魔法のランプと幸せの鍵ーアンラッキー7ー

MACK

* * *


 祖母は一人暮らしだったが、とても幸せな毎日を過ごしたと言い残して天寿を全うした。彼女が教えてくれた事の成果で、これまで自分を不運だと思った事はない。


 今日は同僚のミスの巻き添えをくって定時を過ぎた。件の同僚が何故か自分より先に帰っているのが腑に落ちないが、最後にごみを出せば終わり。ゴミ袋を抱えて置き場に行くと大量のごみが溢れていて、整理しないと自分が持ってる分が収まらない事に気付く。


「倉庫整理があったんだっけ。奥から詰めて置いてくれたらいいのに」


 隙間を開けるべく段ボールを動かしていると、カツンと硬い音を立てて何かが落ちた。


「可燃ごみの中に不燃ごみ? 気づけて良かった。前も総務に注意されたからな~」


 それを拾いあげれば明らかに、不燃に投じるべき金属製。まるでアラジンの魔法のランプ、もしくは本格的なカレーポット。

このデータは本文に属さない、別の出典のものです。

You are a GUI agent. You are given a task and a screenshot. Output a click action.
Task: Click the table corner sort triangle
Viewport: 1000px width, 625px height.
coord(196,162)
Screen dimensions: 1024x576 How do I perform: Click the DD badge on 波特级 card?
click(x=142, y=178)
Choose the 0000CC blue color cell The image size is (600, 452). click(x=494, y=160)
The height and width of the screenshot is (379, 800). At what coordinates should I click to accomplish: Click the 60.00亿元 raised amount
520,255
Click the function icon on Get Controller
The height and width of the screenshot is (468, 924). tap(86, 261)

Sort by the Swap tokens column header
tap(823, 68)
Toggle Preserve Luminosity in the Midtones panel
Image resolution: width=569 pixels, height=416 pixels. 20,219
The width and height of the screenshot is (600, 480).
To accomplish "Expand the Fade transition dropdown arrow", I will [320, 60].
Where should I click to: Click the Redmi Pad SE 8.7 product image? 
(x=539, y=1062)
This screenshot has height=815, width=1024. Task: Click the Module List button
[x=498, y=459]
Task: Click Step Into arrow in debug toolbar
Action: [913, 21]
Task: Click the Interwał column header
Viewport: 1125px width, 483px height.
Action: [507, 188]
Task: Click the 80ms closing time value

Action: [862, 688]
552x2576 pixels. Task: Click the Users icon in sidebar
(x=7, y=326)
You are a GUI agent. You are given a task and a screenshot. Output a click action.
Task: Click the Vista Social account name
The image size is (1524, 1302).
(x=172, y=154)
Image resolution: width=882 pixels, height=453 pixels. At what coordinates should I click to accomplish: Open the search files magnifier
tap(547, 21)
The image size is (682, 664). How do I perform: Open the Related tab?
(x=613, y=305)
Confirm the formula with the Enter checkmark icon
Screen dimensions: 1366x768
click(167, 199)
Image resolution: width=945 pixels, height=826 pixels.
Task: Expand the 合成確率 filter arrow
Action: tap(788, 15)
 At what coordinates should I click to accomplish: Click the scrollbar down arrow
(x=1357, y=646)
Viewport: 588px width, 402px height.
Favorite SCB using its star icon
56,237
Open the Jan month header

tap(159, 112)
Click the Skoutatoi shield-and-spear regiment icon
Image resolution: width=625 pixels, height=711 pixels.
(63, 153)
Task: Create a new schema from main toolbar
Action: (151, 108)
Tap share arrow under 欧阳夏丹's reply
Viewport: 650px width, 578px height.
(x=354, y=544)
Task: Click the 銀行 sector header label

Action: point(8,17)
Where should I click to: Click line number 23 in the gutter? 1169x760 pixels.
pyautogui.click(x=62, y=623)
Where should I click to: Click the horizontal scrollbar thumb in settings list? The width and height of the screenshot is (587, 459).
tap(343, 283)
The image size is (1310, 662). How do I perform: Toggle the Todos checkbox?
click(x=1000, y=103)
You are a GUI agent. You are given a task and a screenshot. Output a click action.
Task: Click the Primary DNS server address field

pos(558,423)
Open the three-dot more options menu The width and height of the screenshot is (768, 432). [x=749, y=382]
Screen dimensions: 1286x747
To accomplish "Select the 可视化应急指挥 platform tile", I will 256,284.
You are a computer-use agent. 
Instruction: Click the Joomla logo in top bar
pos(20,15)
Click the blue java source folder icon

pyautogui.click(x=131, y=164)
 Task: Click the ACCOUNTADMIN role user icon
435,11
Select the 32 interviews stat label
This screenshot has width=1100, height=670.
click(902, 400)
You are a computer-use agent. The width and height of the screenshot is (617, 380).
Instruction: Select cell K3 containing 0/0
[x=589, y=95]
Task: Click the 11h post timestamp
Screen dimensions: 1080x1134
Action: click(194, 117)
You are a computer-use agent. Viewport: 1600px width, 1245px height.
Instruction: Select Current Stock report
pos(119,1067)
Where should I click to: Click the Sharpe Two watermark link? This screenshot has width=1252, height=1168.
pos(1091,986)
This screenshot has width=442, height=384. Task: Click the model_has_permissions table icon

 ほんの遊び心で服の裾で磨いてみたら、アニメのような煙がドロンと上がる。


「へ?」

「俺はランプの魔人、六回の幸運をおまえに授けよう」

「三つの願いではなく?」


 アラビアンな露出の彼は中々の美青年だが、私の問いかけにばつの悪い顔をした。


「自分は未熟で、小さい幸運を授ける事しかできない」

「見返りに命、とか言うんじゃ」

「六回の幸運ラッキーの後、それに見合った分量の不運アンラッキーが七回目に来るだけだ!」

「それって単に、幸運の前借じゃない」

「そうとも言う」

「じゃあ先に七回目の不運アンラッキーを実行して、後で残り六回を受け取るのは?」

「可能だが」

「じゃああなたに遭遇した事を七回目の不運にするわ。平凡な日常が壊れて、私って不運アンラッキー……!」

「マジかよ」


 魔人は頭を抱えていたが、ここぞとばかりに哀しい顔で見上げていると、短い黒髪をグシャグシャにかき乱しつつ、しぶしぶ頷いた。

 微笑んで私は言う。

 

「幸、不幸は自分が決める。これが幸せになるための鍵よ」


 こうしてランプの魔人との長い付き合いが始まった。